Mental health and sport

More views of - or before - Cambridge Film Festival 2012
(Click here to go directly to the Festival web-site)


21 July

Soon, the time of the Orimpiques will be on us, with their little sequinned costumes, redolent of a prawn - no, I'm thinking of Friday night at the Chinese take-away, and the special fried rice!

There is proof both ways that a beloved sports personality - no, on second thoughts, sportsman or -woman - could be forgiven anything. Someone may remember what Victoria was called before Beckham, but, even so, did his marriage to this one-time Spice Girl* do him any real harm? That said, mistakes on the pitch or in the stadium have been held as grudges for a very long time, and some failed penalty-takers may still receive daily hate-mail years later.

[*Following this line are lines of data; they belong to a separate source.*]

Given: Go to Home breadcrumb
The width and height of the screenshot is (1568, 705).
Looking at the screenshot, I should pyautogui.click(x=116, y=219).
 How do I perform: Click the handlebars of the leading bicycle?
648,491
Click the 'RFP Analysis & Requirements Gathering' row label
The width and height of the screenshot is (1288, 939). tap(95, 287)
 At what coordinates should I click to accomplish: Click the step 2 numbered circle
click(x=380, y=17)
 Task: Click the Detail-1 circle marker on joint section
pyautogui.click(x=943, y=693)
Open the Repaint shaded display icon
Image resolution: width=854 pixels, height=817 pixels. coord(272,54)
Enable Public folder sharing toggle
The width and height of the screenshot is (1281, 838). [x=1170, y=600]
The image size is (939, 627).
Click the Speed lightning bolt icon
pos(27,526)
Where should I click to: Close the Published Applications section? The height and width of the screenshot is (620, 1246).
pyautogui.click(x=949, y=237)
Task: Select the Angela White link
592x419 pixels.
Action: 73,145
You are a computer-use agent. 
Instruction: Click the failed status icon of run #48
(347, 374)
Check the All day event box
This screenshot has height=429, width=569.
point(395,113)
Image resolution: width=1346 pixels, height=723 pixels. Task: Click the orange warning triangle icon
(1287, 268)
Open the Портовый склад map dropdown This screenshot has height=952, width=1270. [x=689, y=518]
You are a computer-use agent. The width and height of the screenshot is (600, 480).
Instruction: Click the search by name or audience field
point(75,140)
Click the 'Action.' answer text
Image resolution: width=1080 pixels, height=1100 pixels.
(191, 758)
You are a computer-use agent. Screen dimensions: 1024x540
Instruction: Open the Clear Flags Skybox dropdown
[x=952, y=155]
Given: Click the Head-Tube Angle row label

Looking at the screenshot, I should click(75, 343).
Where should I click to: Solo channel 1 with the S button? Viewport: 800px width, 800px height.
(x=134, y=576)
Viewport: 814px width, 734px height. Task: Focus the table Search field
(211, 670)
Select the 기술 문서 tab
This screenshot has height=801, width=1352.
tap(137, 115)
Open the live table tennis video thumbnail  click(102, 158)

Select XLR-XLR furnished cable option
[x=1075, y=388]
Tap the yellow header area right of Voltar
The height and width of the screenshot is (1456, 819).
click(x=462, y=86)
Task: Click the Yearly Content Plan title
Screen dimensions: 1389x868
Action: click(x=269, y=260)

So what is it that makes those who think that they understand the British mentality (in general), and the prejudices that are held about mental ill-health, that mean that it is necessarily and always a good thing to talk about those bad times in one's mental life, and for a whole team to open up?

If it's the Beckham, so what if he married her and she makes him wear her thongs, then one ends up no better off - one just knows more than one wanted about David's underwear. If, though, it's the unforgivable sin, then that team is written off in favour of another that isn't just a load of pathetic pussycats, and no positive benefit accrues to anyone else who may, say, experience depression.

Bob Hoskins used to say in the advertisements It's good to talk, but is it?


End-notes

* And what part did she contribute to the vocal texture?